I'm not sure how long your encoder bounces, but if you do sample at 40 MHz, a 6 bit shift register will likely not work as that's only a 125 ns debounce (you use the lower 5 bits only for debouncing, the top bit for noticing state changes).
Speaking of your debouncer. Consider the following case:
debounce QEPA
111111 1
111111 0 <-- glitch/bounce on encoder line; 25 ns wide
111110 1
111101 1
111011 1
110111 1
101111 1
011111 1 <-- fake edge detected
That's probably not what you want. You should compare your debounced signal to the last stable state instead of assuming state'delayed(5 * clk_period) being a stable state.
As I said above, I'm assuming CLK is your 40 MHz clock. You needn't sample your encoder signal that fast, because a proper debouncer would take a large number of shift register bits at no added value to you, because you have to divide that clock down to 1 kHz anyway for your time-slot counting.

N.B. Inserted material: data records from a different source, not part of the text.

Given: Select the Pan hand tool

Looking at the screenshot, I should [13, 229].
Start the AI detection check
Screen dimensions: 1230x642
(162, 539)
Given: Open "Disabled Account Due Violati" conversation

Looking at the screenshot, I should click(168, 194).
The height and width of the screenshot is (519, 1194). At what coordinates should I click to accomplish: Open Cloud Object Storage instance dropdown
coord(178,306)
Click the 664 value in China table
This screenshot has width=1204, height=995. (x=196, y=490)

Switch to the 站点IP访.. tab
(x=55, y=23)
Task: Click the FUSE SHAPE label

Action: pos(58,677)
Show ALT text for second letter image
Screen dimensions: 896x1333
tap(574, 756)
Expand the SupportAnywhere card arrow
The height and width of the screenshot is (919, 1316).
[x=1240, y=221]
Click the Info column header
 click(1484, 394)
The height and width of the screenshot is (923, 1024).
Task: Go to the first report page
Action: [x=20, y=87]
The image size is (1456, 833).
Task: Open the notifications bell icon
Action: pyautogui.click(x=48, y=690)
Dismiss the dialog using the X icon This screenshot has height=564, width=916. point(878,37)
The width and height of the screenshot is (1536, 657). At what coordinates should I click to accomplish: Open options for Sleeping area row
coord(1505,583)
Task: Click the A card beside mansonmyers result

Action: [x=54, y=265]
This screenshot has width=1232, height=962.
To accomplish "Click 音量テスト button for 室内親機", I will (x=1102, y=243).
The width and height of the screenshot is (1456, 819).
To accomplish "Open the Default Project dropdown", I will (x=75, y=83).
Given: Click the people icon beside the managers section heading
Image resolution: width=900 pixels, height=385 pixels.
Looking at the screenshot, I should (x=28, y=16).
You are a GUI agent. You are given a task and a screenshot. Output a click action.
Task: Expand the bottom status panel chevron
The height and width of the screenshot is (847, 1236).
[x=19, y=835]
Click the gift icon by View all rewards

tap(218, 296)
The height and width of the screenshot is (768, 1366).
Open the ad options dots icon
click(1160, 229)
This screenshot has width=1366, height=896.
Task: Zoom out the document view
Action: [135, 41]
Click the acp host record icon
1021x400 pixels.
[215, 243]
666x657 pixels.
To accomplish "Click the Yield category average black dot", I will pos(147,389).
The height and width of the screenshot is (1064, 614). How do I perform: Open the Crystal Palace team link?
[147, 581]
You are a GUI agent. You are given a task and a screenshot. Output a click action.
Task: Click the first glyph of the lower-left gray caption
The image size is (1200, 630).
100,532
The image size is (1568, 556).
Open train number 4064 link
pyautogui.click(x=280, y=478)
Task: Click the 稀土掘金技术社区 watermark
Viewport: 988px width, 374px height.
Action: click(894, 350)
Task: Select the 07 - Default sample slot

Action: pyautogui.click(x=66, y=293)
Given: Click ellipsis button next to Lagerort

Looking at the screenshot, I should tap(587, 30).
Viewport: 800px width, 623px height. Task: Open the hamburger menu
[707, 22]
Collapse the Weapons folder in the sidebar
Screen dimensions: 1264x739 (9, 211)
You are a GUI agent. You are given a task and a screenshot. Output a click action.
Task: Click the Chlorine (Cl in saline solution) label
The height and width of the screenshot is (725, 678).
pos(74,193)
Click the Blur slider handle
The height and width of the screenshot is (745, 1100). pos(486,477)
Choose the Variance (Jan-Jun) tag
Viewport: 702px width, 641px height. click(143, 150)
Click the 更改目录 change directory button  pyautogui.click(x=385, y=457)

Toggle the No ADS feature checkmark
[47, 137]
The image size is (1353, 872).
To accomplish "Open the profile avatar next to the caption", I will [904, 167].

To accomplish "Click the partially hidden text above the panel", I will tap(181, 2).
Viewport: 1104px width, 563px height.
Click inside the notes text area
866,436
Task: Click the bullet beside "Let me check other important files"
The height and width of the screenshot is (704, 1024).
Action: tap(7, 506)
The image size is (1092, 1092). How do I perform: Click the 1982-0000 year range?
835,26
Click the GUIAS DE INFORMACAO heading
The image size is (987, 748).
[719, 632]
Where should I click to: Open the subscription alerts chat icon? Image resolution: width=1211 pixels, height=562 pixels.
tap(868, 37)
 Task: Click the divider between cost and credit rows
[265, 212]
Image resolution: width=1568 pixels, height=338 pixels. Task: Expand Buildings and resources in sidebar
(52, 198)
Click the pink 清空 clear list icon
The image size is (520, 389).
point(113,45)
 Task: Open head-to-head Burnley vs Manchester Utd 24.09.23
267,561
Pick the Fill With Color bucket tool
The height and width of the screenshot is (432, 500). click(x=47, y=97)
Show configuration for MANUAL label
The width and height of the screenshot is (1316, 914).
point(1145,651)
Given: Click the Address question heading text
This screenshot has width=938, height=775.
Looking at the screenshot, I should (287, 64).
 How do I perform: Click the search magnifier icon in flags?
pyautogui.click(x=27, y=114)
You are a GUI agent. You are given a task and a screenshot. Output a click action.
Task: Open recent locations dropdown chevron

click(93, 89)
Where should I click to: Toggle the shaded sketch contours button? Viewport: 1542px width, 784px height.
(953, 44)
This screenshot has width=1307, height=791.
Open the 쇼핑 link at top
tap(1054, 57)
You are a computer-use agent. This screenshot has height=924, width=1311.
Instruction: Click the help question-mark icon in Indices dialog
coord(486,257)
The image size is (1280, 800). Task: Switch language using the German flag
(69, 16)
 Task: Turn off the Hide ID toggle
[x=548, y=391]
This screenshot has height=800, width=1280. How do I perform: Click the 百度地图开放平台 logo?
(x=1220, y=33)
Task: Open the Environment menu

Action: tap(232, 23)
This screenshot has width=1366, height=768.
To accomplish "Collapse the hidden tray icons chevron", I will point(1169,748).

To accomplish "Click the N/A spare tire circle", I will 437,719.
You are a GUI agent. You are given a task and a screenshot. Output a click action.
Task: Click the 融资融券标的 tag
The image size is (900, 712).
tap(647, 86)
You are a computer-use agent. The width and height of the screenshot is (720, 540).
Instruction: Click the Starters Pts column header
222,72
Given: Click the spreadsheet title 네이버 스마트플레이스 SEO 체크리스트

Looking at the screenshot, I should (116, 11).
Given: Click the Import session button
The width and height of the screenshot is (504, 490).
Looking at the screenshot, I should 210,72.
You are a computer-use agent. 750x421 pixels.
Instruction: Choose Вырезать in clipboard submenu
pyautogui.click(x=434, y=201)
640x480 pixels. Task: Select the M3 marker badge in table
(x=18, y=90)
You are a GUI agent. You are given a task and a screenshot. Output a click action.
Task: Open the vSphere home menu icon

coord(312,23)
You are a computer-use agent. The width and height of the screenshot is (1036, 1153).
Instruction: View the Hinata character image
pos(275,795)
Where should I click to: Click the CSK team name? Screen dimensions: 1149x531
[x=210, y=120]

Instead, take into account the maximum frequency of your encoder signal. You would want to oversample that at least by double that frequency, quadruple that frequency to be safe. So you have four samples per "bit time".
Since you're expecting many edges at 1 kHz, I assume your encoder is at least two orders of magnitude fast, i.e. 100 kHz. So scale 40 Mhz down to 400 kHz and shift in QEPA for debouncing. Sample these 400 kHz down to 1 kHz for your time slot measurements.
On a side note: What kind of motor encoding only uses a single bit? Are you sure you're not dealing with a quadrature encoder?